01 -
In a medium saucepan, combine granulated sugar and water, stirring until sugar is evenly moistened. Cook over medium-high heat, flattening to an even layer. Allow sugar to melt and caramelize, occasionally stirring once light golden color begins to develop.
02 -
Once deeply golden brown, reduce heat to medium and whisk in butter until melted. Gradually add heavy cream, stirring cautiously as mixture will bubble vigorously. Continue stirring until thoroughly blended. Remove from heat, stir in a large pinch of salt, and transfer to a shallow bowl. Chill in refrigerator for 30–60 minutes or until fully cooled.
03 -
Preheat oven to 170°C (340°F) conventional. Line three 20 cm round cake pans with parchment paper.
04 -
Sift together all-purpose flour, cornstarch, baking powder, baking soda, and salt in a bowl.
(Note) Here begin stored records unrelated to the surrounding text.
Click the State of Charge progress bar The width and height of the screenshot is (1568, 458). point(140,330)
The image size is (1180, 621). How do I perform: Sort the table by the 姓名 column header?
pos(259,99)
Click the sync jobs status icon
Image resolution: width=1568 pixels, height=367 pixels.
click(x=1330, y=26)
Set aside.
05 -
In a large bowl, beat butter and granulated sugar with a mixer on high speed for 3 minutes until pale and fluffy.
06 -
Add eggs two at a time, mixing until just blended after each addition.
07 -
On low speed, mix in half of the dry mixture. Add sour cream, vegetable oil, and vanilla extract; mix until just incorporated. Fold in remaining dry ingredients until smooth.
08 -
Use a spatula to gently fold batter to ensure complete mixing. Divide evenly among prepared pans.
09 -
Bake for 19–22 minutes, or until a cake tester inserted in the center comes out clean and cakes remain pale. Place on a cooling rack and cool in pans for 10 minutes, then release from pans and allow cakes to cool completely.
10 -
In a stand mixer, whip butter for 4 minutes on medium-high speed. Scrape bowl, continue whipping 2 more minutes until very light. Gradually add sifted powdered sugar, vanilla extract, and caramel sauce in two additions, whipping until fully incorporated. Scrape down sides and whip 1 minute on low to finish.
11 -
Place first cake layer on serving dish or cake board. Spread a generous layer of buttercream and drizzle 2–3 tablespoons caramel, keeping edges clean. Repeat with next layer. Place final cake layer and apply a thin crumb coat of buttercream to entire cake. Chill for 20 minutes.
12 -
Spread remaining buttercream smoothly over chilled cake and pour additional caramel over the top, swirling into the frosting for decoration as desired. Serve at room temperature for best texture and flavor.